## Begin Available records

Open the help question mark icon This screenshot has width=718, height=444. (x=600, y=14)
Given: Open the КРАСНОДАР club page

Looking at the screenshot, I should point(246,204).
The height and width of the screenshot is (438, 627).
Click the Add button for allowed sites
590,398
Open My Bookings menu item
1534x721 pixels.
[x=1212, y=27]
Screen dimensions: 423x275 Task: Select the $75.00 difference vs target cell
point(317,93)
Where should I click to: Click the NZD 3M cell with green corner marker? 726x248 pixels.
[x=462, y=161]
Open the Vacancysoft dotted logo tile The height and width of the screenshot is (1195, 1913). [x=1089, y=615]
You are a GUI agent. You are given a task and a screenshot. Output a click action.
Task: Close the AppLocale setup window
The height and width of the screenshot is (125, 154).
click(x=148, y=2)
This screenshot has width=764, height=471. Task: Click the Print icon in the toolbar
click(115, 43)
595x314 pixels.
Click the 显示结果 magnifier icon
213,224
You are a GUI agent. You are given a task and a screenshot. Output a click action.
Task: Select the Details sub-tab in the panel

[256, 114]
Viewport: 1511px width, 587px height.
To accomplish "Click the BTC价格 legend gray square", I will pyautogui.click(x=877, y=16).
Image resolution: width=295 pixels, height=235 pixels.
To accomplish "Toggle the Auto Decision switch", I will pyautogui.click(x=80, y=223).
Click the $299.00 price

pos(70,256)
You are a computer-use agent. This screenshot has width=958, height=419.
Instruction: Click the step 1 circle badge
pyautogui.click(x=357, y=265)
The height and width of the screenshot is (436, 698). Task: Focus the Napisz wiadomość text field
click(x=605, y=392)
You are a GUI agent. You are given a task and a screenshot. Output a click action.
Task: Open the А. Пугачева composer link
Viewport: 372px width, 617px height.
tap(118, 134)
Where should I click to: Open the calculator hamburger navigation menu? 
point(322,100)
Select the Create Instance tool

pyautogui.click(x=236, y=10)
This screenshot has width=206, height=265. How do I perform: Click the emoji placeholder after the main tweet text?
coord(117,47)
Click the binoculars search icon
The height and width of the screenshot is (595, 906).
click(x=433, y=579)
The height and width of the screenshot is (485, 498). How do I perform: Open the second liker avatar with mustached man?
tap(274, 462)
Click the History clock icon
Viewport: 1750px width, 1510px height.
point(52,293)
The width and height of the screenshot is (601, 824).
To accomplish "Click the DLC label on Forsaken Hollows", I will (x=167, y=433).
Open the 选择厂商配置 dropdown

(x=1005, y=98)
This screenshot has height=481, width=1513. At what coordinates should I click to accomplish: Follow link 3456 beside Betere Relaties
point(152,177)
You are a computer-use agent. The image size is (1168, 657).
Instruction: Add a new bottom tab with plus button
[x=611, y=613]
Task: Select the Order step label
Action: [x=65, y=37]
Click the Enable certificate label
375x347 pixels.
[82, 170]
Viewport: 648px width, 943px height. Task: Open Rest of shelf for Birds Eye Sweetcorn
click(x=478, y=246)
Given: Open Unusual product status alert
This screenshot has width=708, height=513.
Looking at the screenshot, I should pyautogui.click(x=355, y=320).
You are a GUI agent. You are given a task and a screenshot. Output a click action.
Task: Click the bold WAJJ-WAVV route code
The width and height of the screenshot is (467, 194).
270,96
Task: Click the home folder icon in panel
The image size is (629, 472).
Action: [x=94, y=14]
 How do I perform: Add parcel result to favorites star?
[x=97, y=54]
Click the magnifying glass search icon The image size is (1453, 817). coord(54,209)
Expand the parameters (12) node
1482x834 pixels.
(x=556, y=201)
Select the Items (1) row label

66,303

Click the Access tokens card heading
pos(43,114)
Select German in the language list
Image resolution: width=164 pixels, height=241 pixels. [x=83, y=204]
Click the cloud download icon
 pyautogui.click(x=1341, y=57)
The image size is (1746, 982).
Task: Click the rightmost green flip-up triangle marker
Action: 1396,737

## End Available records

Stated task:
Duplicate the lines of the material above, starting at the line that contains "Where should I click to: Open" and ending at the line that contains "click(x=478, y=246)".

Solution for this task:
Where should I click to: Open the calculator hamburger navigation menu? 
point(322,100)
Select the Create Instance tool

pyautogui.click(x=236, y=10)
This screenshot has width=206, height=265. How do I perform: Click the emoji placeholder after the main tweet text?
coord(117,47)
Click the binoculars search icon
The height and width of the screenshot is (595, 906).
click(x=433, y=579)
The height and width of the screenshot is (485, 498). How do I perform: Open the second liker avatar with mustached man?
tap(274, 462)
Click the History clock icon
Viewport: 1750px width, 1510px height.
point(52,293)
The width and height of the screenshot is (601, 824).
To accomplish "Click the DLC label on Forsaken Hollows", I will (x=167, y=433).
Open the 选择厂商配置 dropdown

(x=1005, y=98)
This screenshot has height=481, width=1513. At what coordinates should I click to accomplish: Follow link 3456 beside Betere Relaties
point(152,177)
You are a computer-use agent. The image size is (1168, 657).
Instruction: Add a new bottom tab with plus button
[x=611, y=613]
Task: Select the Order step label
Action: [x=65, y=37]
Click the Enable certificate label
375x347 pixels.
[82, 170]
Viewport: 648px width, 943px height. Task: Open Rest of shelf for Birds Eye Sweetcorn
click(x=478, y=246)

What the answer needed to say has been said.